Required work →
A – Copy the passage from the letters to the editor word for word, starting at "These are vital" and ending at "to our growth.".
B – In the letters to the editor, how many pages long is the list of proposed cuts in the next fiscal year's biennium?
C – List every measure in the proposed state budget that the letters to the editor name.

Article →
# # # # # # #
Living in this state should be more than just about life, it should be about enjoying your life, being productive daily and having purpose to waking up. Living is about quality of life.

In Nevada, we are faced with the highest unemployment rate in a generation, a record number of foreclosures and a rising cost of living without a similar rise in pay.

Now is not the time to set fire to the remaining safety net that keeps our friends and neighbors from devastation.

We are faced with a proposed state budget that reduces bed capacity at mental health facilities all around the state, reduces funding for the drug courts, supports caseload growth per state worker and reduces energy assistance programs for those who are struggling to make ends meet. The list of these ugly cuts goes on for 449 pages in the next fiscal year's biennium.

These are vital programs to Nevada's citizens and families, because in these uncertain times, making a person's life more uncertain reduces his chance for contributing to our growth.

There is that old adage that you must spend money to make money, and if we expect our state to grow and diversify economically, we must make those choices to save our neighbors now so they can help in that growth in the future.

Timothy Taycher

Las Vegas

Scraping along

To the editor:

Regarding Tuesday's letter from Richard J. Mundy concerning the "arena tax":

Mr. Mundy states this tax "would add 90 cents to a $100 purchase ... and 18 cents to a $20 purchase. Why is anyone getting excited over these amounts?"

Mr. Mundy, do you have a business in the new, exclusive "tourist tax zone"? Well, I do. And like a lot of other small businesses in Las Vegas, I am scraping along by the skin on my teeth. A little tax here, a little tax there. After awhile, these "little taxes" add up. I can't just move my business out of the "tax zone" at the drop of a hat. I already get comments from customers about our 8.1 percent sales tax.

People of Las Vegas, for the love of Las Vegas, please stop signing these petitions to raise taxes. Whether they be paid by ourselves or tourists, you are killing the goose that lays golden eggs. That goose is Vegas, baby!

Mark D. Traeger

Las Vegas

At war

To the editor:

Congress should do what is long overdue: Declare war on al-Qaida.

The legal status of war would crystallize the "battle lines" and obviate the constitutional issues that constantly come up, like targeting American citizens overseas working for al-Qaida. (In World War II, Americans of German ancestry who went to Germany to fight for the Nazis were subject to the same treatment the Nazis were.) After all, as a rare exception to protecting the weak, those people whose aim is the destruction of the United States and its Constitution should not be entitled to its protections.

And domestic operatives of al-Qaida should be subject to the penalties appropriate for treason.

Randall Davis

Henderson

It's a secret

To the editor:

Regarding The Associated Press article about too many classified documents:

Just the WikiLeaks posts are approaching 1 million items. Think about that. One million. Where did all these documents come from?
# # # # # # #
Recorded data →
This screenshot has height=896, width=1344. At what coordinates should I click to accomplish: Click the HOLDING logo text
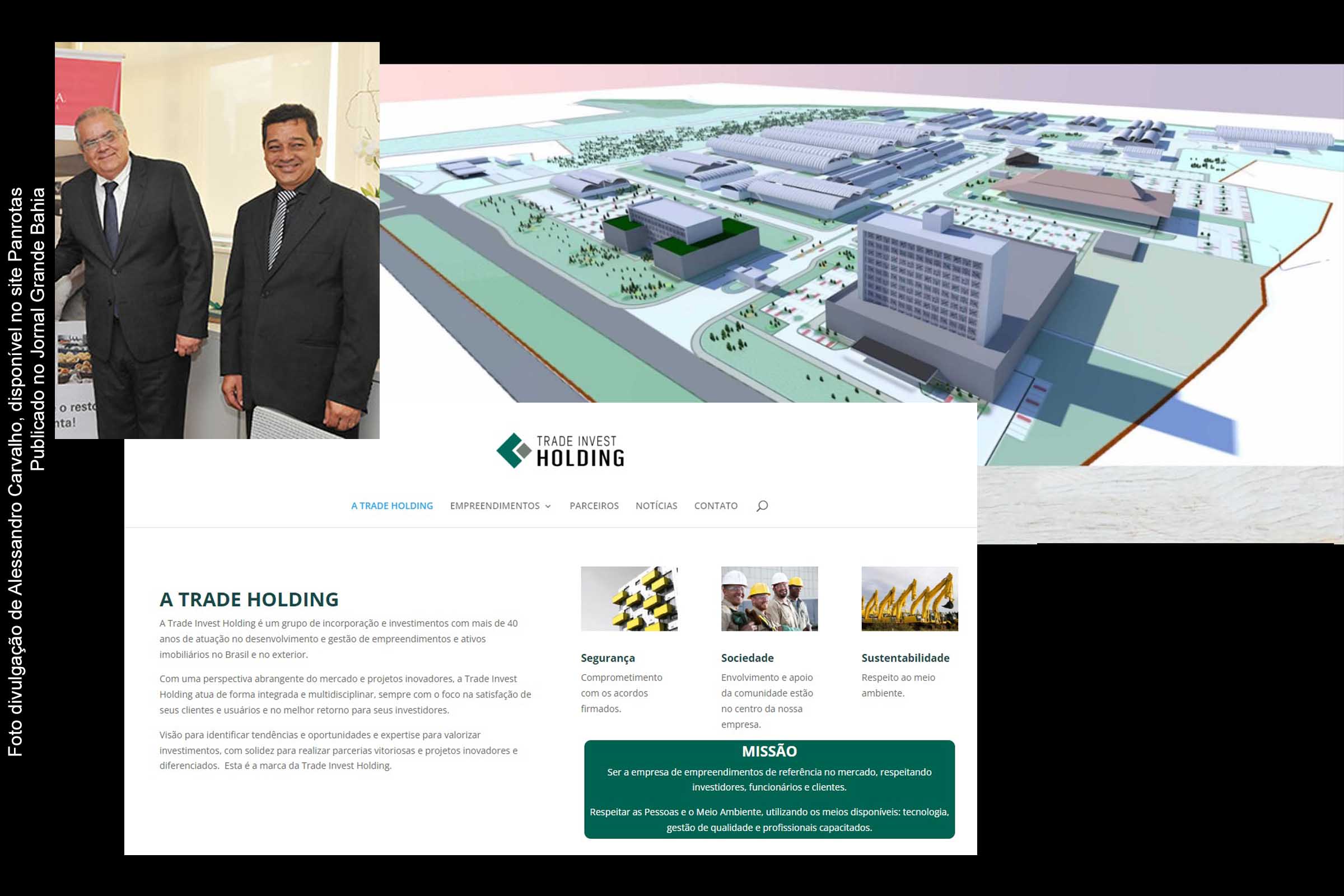[580, 458]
# # # # # # #
Full solutions →
A –
These are vital programs to Nevada's citizens and families, because in these uncertain times, making a person's life more uncertain reduces his chance for contributing to our growth.

B – 449 pages.

C –
- Reduces bed capacity at mental health facilities around the state
- Reduces funding for the drug courts
- Supports caseload growth per state worker
- Reduces energy assistance programs for those struggling to make ends meet